Goldfall – Kapitel 11: Von Göttern und Menschen

„Wohl an,“ sagte Learto mit vollem Mund, während er mit Rübenmus gefüllte Teigtaschen verspeiste, „Ihr wollt also etwas über Lyreya erfahren. Was kann ich Euch erzählen…“

Er schluckte einen großen Bissen und begann, Struggel über das Wesen der Göttin aufzuklären.

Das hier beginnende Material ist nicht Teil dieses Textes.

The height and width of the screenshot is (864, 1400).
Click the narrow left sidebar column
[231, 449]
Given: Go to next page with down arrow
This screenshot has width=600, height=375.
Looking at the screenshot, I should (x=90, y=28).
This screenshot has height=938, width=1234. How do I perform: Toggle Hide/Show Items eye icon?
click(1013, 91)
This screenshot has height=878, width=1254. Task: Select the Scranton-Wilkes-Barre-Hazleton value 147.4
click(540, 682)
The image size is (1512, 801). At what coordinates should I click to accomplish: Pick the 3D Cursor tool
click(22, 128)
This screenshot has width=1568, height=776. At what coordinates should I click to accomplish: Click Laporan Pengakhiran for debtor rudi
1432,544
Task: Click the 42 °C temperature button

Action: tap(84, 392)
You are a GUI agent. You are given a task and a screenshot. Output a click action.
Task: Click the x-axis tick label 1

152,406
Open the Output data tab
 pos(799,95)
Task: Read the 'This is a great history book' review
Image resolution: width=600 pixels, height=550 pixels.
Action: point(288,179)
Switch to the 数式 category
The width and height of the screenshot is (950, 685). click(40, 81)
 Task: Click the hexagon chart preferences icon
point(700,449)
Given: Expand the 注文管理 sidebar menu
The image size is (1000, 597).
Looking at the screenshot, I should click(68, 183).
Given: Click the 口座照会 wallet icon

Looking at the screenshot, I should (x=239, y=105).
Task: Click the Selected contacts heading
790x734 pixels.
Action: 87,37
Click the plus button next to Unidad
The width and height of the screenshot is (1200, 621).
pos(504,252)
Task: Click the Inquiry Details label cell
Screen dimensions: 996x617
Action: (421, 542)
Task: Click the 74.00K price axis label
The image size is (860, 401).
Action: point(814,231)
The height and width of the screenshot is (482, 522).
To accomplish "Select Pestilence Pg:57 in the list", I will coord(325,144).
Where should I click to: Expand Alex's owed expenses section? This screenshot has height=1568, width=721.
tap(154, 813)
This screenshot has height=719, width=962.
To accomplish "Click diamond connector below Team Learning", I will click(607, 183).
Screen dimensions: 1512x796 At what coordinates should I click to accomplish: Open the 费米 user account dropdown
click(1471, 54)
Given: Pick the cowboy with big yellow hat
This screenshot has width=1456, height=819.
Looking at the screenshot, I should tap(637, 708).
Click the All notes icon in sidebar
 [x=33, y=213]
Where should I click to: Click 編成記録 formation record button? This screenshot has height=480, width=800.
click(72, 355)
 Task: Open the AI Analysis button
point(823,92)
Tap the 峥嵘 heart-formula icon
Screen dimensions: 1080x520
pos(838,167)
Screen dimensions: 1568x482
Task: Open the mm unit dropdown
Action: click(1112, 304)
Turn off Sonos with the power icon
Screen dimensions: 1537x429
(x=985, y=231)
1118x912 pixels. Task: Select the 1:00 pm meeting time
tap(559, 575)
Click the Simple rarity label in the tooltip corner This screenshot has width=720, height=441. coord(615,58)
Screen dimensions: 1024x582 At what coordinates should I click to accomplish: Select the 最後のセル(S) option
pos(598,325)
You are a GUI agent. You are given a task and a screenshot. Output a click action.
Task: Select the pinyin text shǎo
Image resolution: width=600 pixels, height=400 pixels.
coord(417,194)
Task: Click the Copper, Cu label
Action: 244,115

Lyreya, so viel wusste Struggel bereits, war die Göttin der Spiele, der Freude, der Künste, der Liebe und der Freundschaft. Beim Volk war sie äußerst beliebt, da sie den Leuten keine großen Entbehrungen auferlegte, sondern, im Gegenteil, ihnen Muße, Feste und Vergnügungen gönnte. Sie war Schirmherrin des fahrenden Volkes, der Barden und aller Liebenden. Ihre Priester waren durchwegs attraktive Frauen, manchmal auch Männer, durchwegs aber kunstfertig und von fröhlicher Gesinnung. Manche reisten durch das Land, die meisten aber blieben in den Tempeln, um dort Unterricht in Gesang, im Spielen eines Instruments, in Malerei oder Bildhauerei zu erteilen. Das und der Verkauf von Kunstwerken an Adlige sei für die Tempel ein einträgliches Geschäft. Was man sonst noch gerüchteweise von Lyreyapriesterinnen lernen konnte, ließ Learto unerwähnt.

Struggel schrieb alles präzise in sein Büchlein, für den Fall, dass er es vergessen würde.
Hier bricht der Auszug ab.